Robert Putnam, the author of Bowling Alone: The Collapse and Revival of American Community, contends that social capital, defined by the networks of relationships among people who live and work in a particular society, may turn out to be a prerequisite for, rather than a consequence of, effective digital relationships in the future. We need to take a fresh look at what it means to be in “community.”
- The emerging sociological complexity of the present teen and young adult generations make the traditional processes of spiritual engagement and discipleship much more challenging. Many attempts to continue adhering to the traditional methods of spiritual growth of even a generation ago contribute to driving this generation further away from spiritual awakening. While the youngest are drawn towards the temporal experiences and virtual community offered by new technology, the increased isolation driven by this same technology builds barriers to true engagement.
- Here are some suggestions to reestablishing conversation in your home:
- Don’t deny the digital. Have everyone go into his or her own room and get on a video Google Plus hangout. Video is paramount to this generation so learn to use it, even if it means sharing a video link with them down the hallway behind their closed door.
- The trouble with Twitter.
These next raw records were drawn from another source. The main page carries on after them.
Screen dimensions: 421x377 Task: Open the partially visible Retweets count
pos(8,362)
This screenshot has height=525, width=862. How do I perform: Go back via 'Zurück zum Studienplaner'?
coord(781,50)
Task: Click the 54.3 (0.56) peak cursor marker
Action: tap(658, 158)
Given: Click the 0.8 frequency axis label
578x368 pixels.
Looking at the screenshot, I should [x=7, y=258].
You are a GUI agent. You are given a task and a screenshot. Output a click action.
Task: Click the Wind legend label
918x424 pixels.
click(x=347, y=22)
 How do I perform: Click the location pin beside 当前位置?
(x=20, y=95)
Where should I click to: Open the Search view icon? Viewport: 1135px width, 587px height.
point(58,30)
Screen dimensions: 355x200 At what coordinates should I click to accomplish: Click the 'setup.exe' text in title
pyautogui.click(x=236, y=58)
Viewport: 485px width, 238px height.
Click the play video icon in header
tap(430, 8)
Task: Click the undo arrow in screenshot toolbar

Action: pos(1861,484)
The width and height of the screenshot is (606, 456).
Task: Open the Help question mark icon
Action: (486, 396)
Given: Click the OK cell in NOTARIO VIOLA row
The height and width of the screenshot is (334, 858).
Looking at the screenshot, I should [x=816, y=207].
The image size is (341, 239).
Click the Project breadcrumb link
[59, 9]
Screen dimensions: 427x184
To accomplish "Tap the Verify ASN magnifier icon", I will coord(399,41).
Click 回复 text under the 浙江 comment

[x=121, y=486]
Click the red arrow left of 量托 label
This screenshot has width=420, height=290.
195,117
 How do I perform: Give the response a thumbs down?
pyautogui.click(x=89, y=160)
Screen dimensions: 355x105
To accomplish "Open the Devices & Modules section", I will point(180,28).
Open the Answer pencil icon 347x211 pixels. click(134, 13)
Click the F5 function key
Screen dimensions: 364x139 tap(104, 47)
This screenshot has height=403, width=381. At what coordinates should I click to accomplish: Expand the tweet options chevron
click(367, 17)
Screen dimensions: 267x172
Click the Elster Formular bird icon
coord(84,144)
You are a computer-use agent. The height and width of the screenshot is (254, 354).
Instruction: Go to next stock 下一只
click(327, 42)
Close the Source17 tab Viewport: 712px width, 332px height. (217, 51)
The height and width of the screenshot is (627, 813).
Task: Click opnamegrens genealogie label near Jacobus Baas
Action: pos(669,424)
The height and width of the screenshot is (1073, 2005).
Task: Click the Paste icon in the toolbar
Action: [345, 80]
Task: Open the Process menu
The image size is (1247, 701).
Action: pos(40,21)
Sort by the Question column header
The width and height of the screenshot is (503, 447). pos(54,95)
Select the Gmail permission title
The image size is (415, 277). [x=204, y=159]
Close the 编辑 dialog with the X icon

Social media is generally short feature content. Everything is often limited to 140 characters, short two sentence descriptions, or a simple picture. Start a chain letter within your family that has them sharing their thoughts using pen and paper. If your children aren’t familiar with “pen and paper” you may want to have them google it.
- Choose some period of time for a digital Sabbath. Have everyone (and that means parents too!) lock up their cell phones, tablets, and laptops for some agreed period of time. The children can’t get on Facebook but dad can’t check office email either. It may be once a week or once a month, but give it a try.
So, those churches, religious organizations, and even our families with a vested spiritual interest in reaching this generation must research and answer the question, “How does this generation and my family want to leverage technology to engage with someone who will also respond to their early spiritual questions?”
We must answer that or we will all lose relevancy.